For December 12, 1996 Drummer Column, Gibbs, 687 words
Blew Horizons?
My week away from school was a disaster. All went well back in my classroom, but the A+ Certification course that science teacher Tom Young and I took was worse than a waste of time. It was a fiasco.
I'd heard good things about software courses offered by New Horizons Computer Learning Center, but its hardware training program, which is advertised at a whopping $1,799 for four days, was presented and taught as an afterthought.
In their defense, the facility was new. But during the move, New Horizons tried to carry on with business as usual. This mistake hurt everyone. Their training laboratory was barren of tools, diagnostics, and software. It consisted of two rows of tables and sixteen computers. Eight students had eight working Windows 3.11 systems and eight older systems to take apart. But, we had no screwdrivers.
John, the new, young instructor, left and rounded up a few. Several were stripped, so four of us shared one good screwdriver. The next day, Tom and I brought our own tools.
On day one we read from the manual, removed the computer cases, unscrewed the hard drives, and went home.
On day two we read from the manual and formatted our hard drives. John wanted to discuss diagnostics, but our disks were clean. He ran out and got one copy of Norton Utilities that took an hour to load it onto eight computers. Individuals played with it while waiting, but we never discussed Norton as a class.
John spent most of his time answering hundreds of basic questions for one woman in the class who knew next to nothing about computers. The rest of us twiddled our thumbs and made little batch files from the manual.
That day I went as class spokesman to the front office and complained that we had no supplies and the course was stalled.
On day three we received a box full of sound cards and one CD-ROM drive. The plan was to install sound cards, and take turns installing one CD-ROM drive. Before we started, the instructor decided to install Windows95 onto the eight stations from one server. I advised him that installing Windows95 across a network could be disastrous because workstations usually lose their network connections prior to complete installation. And that's what happened. The classroom crashed. We all fell off the network with incomplete installations of Windows95. We spent the rest of the day trying to Jerry-rig the computers.
On the last day, John came in early and started over with an NT server. He got Windows95 working in slow DOS-compatibility mode, but we still couldn't access the network. By now we had been completely off the course curriculum for two days.
He tried to show us Microsoft Mail for some reason, and that didn't work. All he could get to work across the network was the card game Hearts, so we played Hearts for an hour. Some of us did get our sound cards working, but the CD-ROM drive never did work.
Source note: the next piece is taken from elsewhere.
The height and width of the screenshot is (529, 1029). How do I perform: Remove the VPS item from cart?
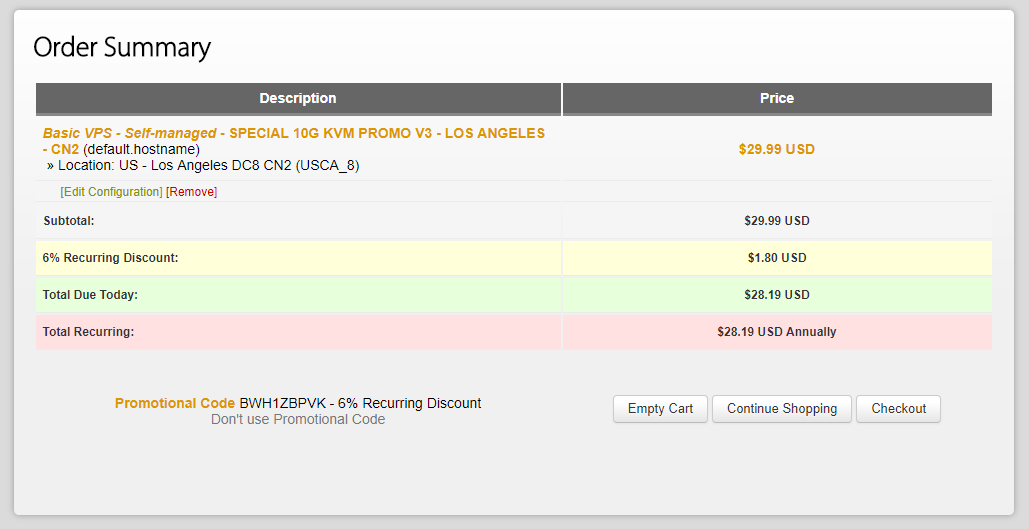pyautogui.click(x=192, y=191)
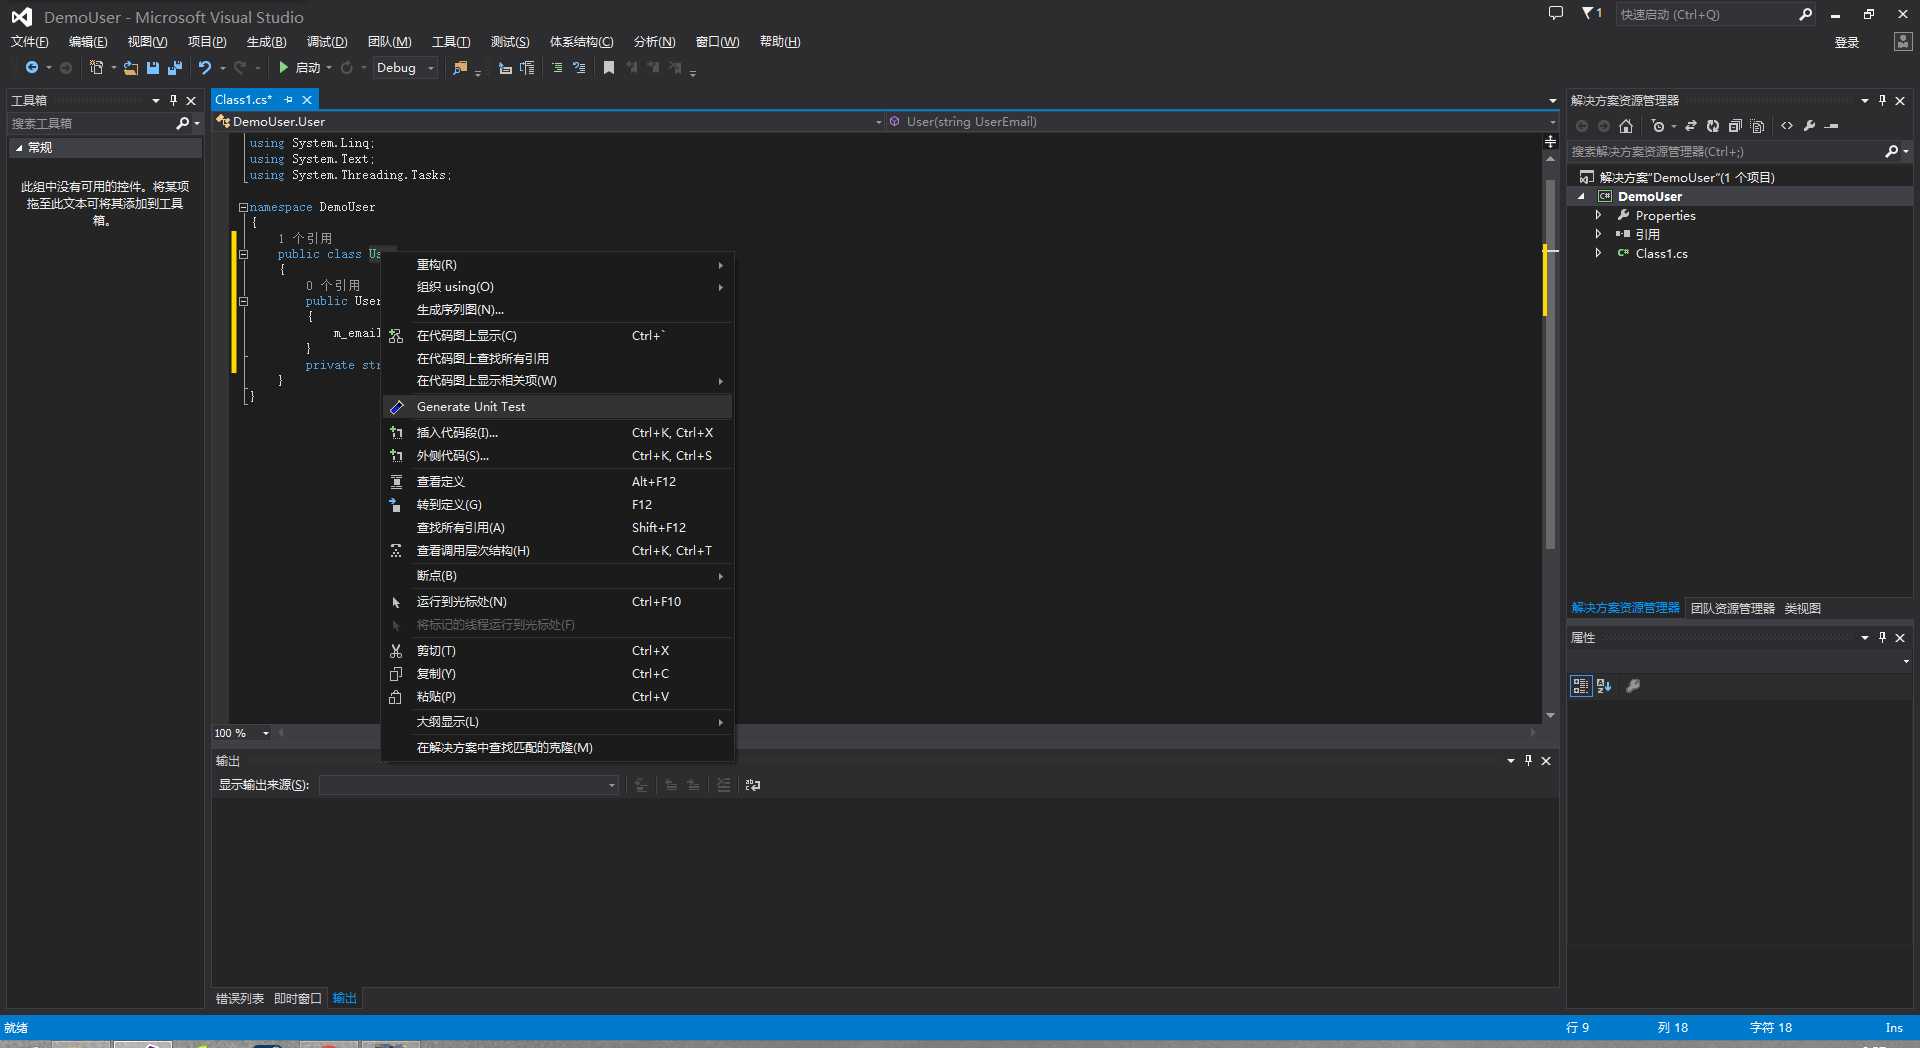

Ironically, we ended talking about customer satisfaction and business ethics.
When the course closed, I hung back and interviewed the instructor. He was flown in from Dallas, had never taught hardware repair before, had no A+ Certification, and no time to prep or become familiar with his lab. He was an NT instructor, filling in. He said, "When they asked me to fly out here, I couldn't believe that there was no one in California who could teach this class."
I don't fault John. Management put him in a compromising and embarrassing position. His inexperience plus our barren lab resulted in eight high-paying customers spending four days puttering with basics and installing software incorrectly.
I called New Horizons on Friday, requesting a refund and reimbursement for eight days of substitute teachers. They apologized and promised to get back to me on Monday. I called my rep. Mark Bedell on Tuesday. He promised to give Tom and me a full refund. And to pay back the school for the substitute expenses, he offered a handful of coupons good for free software classes. That will appease me, and we'll have another go.